◆ **Brief**
Lines that contain the string "computer" are the ones to list; copy all of them from the records.

◆ **Exercise inputs**
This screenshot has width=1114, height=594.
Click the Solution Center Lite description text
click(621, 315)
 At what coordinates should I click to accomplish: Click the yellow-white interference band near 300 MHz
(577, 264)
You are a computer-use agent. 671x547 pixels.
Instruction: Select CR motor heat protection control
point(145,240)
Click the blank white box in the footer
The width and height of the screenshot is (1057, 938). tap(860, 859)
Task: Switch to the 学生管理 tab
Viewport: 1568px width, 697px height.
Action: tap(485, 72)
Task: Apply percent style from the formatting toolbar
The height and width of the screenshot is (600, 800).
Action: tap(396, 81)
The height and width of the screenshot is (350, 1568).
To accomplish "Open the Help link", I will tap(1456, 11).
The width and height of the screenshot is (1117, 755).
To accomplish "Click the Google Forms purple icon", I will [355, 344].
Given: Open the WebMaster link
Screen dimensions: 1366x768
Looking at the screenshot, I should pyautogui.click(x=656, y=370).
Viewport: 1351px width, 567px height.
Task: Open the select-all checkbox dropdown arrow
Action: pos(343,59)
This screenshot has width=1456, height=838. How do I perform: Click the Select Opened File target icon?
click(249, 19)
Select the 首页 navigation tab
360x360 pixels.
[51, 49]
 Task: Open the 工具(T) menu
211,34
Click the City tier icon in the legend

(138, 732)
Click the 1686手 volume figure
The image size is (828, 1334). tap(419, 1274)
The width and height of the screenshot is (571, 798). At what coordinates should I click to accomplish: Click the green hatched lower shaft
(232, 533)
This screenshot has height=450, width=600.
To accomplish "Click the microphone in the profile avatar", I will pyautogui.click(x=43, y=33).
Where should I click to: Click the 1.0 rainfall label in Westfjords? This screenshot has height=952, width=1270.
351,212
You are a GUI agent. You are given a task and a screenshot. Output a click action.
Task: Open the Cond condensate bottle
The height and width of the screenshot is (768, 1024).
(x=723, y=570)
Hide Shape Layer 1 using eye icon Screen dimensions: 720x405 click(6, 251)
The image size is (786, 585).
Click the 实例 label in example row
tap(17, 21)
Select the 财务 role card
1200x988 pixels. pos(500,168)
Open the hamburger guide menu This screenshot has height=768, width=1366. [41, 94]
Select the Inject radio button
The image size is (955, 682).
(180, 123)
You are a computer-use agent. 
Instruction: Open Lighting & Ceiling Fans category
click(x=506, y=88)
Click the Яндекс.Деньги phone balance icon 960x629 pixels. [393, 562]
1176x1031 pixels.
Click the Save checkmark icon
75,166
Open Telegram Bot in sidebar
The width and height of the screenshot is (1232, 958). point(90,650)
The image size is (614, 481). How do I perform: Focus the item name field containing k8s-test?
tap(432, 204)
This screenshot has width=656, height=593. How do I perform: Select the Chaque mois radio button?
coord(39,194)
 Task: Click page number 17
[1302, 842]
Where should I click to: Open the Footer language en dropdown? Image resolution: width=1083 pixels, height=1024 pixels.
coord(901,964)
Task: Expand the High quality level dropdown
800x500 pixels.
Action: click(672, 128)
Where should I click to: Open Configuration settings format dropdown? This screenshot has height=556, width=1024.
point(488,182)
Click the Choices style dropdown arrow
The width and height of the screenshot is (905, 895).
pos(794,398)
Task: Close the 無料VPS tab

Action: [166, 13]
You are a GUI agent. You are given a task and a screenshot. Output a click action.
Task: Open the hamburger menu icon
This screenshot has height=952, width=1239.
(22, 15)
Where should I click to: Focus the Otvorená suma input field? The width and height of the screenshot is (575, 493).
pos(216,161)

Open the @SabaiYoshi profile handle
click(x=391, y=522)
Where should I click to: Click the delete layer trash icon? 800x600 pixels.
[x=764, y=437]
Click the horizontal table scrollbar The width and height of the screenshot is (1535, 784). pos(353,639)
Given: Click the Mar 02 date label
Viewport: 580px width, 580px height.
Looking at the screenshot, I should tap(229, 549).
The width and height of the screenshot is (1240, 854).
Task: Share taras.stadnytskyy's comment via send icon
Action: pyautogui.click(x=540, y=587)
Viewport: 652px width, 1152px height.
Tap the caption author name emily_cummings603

◆ **Output for this exercise**
You are a computer-use agent. 671x547 pixels.
You are a computer-use agent. 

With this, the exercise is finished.